All glaucomas?? How many kinds are there!??
Entering edit mode
7 days ago

In this discussion about normal tension glaucoma, moderator Dave quoted the famous Dr. Ritch referring to "all glaucomas":

All glaucomas have a final common pathway of retinal ganglion cell death involving low-grade inflammation, oxidative damage, mitochondrial dysfunction, and glial hyperactivation.

"All glaucomas"??

Then in a reply on that thread you said

POAG is Primary Open Angle Glaucoma, or what we usually just call "glaucoma".

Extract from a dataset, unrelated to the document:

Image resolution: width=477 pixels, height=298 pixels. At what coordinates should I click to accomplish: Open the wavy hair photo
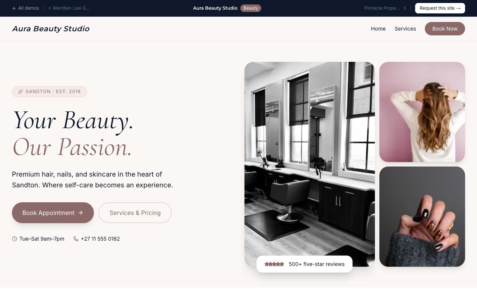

How many other "glaucomas" are there??


glaucoma • 81 views
Entering edit mode
9 days ago

Glaucoma is an umbrella term, as you now know. I cannot name every type of glaucoma. I'll start a list and we can collectively complete it. However, as a patient, you usually only need to know the type of glaucoma you have. And it may be sufficient to understand the broad categories, which are:

  • primary or secondary
  • open angle or closed angle

Types of Glaucoma

  • Primary open-angle glaucoma: the most common type in the United States. It is also known as wide angle, chronic, simple, or just plain "glaucoma".

  • Normal-tension glaucoma: discussed here: What the heck is normal tension glaucoma?? | Ask FitEyes

  • Low-tension glaucoma: this term is often used interchangeably with normal-tension glaucoma, but some professionals make a distinction between these terms based on IOP ranges, and I prefer that approach now.

  • Acute angle-closure glaucoma: also called narrow-angle, congestive or acute glaucoma. It is a medical emergency when it happens. Those at risk can be identified by an eye exam. Having a tonometer and monitoring your IOP at home is extremely valuable for those at risk of angle closure. Narrow-angle glaucoma in general is the most common type of glaucoma in Japan and some other Asian regions.

  • Chronic angle-closure glaucoma: a variant of angle-closure glaucoma that happens more slowly and might not have any symptoms.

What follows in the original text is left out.